Short problem
Return every line of the data below unchanged, in the same order.

Data lines

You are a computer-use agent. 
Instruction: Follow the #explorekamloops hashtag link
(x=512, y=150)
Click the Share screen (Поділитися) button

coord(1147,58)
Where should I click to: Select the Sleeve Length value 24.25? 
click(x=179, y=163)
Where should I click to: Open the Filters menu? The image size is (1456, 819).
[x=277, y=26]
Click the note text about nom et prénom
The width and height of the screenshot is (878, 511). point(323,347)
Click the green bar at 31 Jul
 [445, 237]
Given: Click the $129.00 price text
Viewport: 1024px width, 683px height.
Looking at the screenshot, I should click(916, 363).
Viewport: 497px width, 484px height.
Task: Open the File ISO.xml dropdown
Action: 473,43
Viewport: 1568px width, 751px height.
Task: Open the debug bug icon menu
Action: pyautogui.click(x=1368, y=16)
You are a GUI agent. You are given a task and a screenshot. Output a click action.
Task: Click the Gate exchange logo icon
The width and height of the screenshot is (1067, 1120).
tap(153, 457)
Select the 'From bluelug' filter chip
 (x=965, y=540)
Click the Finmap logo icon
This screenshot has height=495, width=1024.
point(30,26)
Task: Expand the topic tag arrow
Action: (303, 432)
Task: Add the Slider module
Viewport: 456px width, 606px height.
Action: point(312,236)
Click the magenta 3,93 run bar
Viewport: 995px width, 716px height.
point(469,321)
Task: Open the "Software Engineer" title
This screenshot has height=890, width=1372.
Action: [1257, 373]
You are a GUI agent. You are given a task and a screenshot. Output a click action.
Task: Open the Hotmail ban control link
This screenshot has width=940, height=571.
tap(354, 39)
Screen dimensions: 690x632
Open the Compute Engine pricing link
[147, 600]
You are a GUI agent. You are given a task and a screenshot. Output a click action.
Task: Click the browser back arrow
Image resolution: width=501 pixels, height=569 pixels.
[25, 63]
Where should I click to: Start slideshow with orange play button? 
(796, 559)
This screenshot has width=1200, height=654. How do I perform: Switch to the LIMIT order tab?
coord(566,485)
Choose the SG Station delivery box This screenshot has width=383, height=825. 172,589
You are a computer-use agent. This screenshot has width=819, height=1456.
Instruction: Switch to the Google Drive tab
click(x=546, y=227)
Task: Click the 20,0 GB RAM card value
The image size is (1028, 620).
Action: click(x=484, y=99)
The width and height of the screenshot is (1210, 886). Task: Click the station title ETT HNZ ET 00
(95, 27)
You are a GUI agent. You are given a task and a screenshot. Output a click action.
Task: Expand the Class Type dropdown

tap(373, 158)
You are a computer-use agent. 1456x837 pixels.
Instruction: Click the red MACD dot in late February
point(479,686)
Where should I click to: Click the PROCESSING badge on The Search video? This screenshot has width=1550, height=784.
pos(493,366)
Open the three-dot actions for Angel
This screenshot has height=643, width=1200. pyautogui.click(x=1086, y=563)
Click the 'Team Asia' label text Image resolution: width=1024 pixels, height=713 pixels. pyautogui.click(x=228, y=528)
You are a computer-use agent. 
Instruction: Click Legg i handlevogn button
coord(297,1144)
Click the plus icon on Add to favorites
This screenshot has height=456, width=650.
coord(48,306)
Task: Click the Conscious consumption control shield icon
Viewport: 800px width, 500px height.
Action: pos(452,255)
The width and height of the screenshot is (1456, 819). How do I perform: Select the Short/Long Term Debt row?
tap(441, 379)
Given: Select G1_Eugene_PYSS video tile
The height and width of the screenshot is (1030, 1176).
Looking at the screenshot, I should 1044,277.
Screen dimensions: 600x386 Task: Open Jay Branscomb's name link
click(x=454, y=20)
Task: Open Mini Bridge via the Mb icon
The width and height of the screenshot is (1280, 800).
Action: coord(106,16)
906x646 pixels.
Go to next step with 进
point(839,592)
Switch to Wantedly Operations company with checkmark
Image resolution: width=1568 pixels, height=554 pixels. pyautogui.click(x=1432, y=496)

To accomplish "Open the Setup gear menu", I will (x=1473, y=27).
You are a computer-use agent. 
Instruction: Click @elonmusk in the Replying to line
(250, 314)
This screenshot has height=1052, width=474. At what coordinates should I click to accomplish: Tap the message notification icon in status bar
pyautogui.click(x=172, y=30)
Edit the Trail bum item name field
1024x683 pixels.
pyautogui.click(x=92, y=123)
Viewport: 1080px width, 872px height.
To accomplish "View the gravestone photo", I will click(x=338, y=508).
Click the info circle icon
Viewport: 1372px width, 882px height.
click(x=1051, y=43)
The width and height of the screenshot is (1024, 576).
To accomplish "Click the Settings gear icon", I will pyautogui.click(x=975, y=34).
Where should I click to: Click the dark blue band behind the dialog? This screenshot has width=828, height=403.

Answer to this problem
You are a computer-use agent. 
Instruction: Follow the #explorekamloops hashtag link
(x=512, y=150)
Click the Share screen (Поділитися) button

coord(1147,58)
Where should I click to: Select the Sleeve Length value 24.25? 
click(x=179, y=163)
Where should I click to: Open the Filters menu? The image size is (1456, 819).
[x=277, y=26]
Click the note text about nom et prénom
The width and height of the screenshot is (878, 511). point(323,347)
Click the green bar at 31 Jul
 [445, 237]
Given: Click the $129.00 price text
Viewport: 1024px width, 683px height.
Looking at the screenshot, I should click(916, 363).
Viewport: 497px width, 484px height.
Task: Open the File ISO.xml dropdown
Action: 473,43
Viewport: 1568px width, 751px height.
Task: Open the debug bug icon menu
Action: pyautogui.click(x=1368, y=16)
You are a GUI agent. You are given a task and a screenshot. Output a click action.
Task: Click the Gate exchange logo icon
The width and height of the screenshot is (1067, 1120).
tap(153, 457)
Select the 'From bluelug' filter chip
 (x=965, y=540)
Click the Finmap logo icon
This screenshot has height=495, width=1024.
point(30,26)
Task: Expand the topic tag arrow
Action: (303, 432)
Task: Add the Slider module
Viewport: 456px width, 606px height.
Action: point(312,236)
Click the magenta 3,93 run bar
Viewport: 995px width, 716px height.
point(469,321)
Task: Open the "Software Engineer" title
This screenshot has height=890, width=1372.
Action: [1257, 373]
You are a GUI agent. You are given a task and a screenshot. Output a click action.
Task: Open the Hotmail ban control link
This screenshot has width=940, height=571.
tap(354, 39)
Screen dimensions: 690x632
Open the Compute Engine pricing link
[147, 600]
You are a GUI agent. You are given a task and a screenshot. Output a click action.
Task: Click the browser back arrow
Image resolution: width=501 pixels, height=569 pixels.
[25, 63]
Where should I click to: Start slideshow with orange play button? 
(796, 559)
This screenshot has width=1200, height=654. How do I perform: Switch to the LIMIT order tab?
coord(566,485)
Choose the SG Station delivery box This screenshot has width=383, height=825. 172,589
You are a computer-use agent. This screenshot has width=819, height=1456.
Instruction: Switch to the Google Drive tab
click(x=546, y=227)
Task: Click the 20,0 GB RAM card value
The image size is (1028, 620).
Action: click(x=484, y=99)
The width and height of the screenshot is (1210, 886). Task: Click the station title ETT HNZ ET 00
(95, 27)
You are a GUI agent. You are given a task and a screenshot. Output a click action.
Task: Expand the Class Type dropdown

tap(373, 158)
You are a computer-use agent. 1456x837 pixels.
Instruction: Click the red MACD dot in late February
point(479,686)
Where should I click to: Click the PROCESSING badge on The Search video? This screenshot has width=1550, height=784.
pos(493,366)
Open the three-dot actions for Angel
This screenshot has height=643, width=1200. pyautogui.click(x=1086, y=563)
Click the 'Team Asia' label text Image resolution: width=1024 pixels, height=713 pixels. pyautogui.click(x=228, y=528)
You are a computer-use agent. 
Instruction: Click Legg i handlevogn button
coord(297,1144)
Click the plus icon on Add to favorites
This screenshot has height=456, width=650.
coord(48,306)
Task: Click the Conscious consumption control shield icon
Viewport: 800px width, 500px height.
Action: pos(452,255)
The width and height of the screenshot is (1456, 819). How do I perform: Select the Short/Long Term Debt row?
tap(441, 379)
Given: Select G1_Eugene_PYSS video tile
The height and width of the screenshot is (1030, 1176).
Looking at the screenshot, I should 1044,277.
Screen dimensions: 600x386 Task: Open Jay Branscomb's name link
click(x=454, y=20)
Task: Open Mini Bridge via the Mb icon
The width and height of the screenshot is (1280, 800).
Action: coord(106,16)
906x646 pixels.
Go to next step with 进
point(839,592)
Switch to Wantedly Operations company with checkmark
Image resolution: width=1568 pixels, height=554 pixels. pyautogui.click(x=1432, y=496)

To accomplish "Open the Setup gear menu", I will (x=1473, y=27).
You are a computer-use agent. 
Instruction: Click @elonmusk in the Replying to line
(250, 314)
This screenshot has height=1052, width=474. At what coordinates should I click to accomplish: Tap the message notification icon in status bar
pyautogui.click(x=172, y=30)
Edit the Trail bum item name field
1024x683 pixels.
pyautogui.click(x=92, y=123)
Viewport: 1080px width, 872px height.
To accomplish "View the gravestone photo", I will click(x=338, y=508).
Click the info circle icon
Viewport: 1372px width, 882px height.
click(x=1051, y=43)
The width and height of the screenshot is (1024, 576).
To accomplish "Click the Settings gear icon", I will pyautogui.click(x=975, y=34).
Where should I click to: Click the dark blue band behind the dialog? This screenshot has width=828, height=403.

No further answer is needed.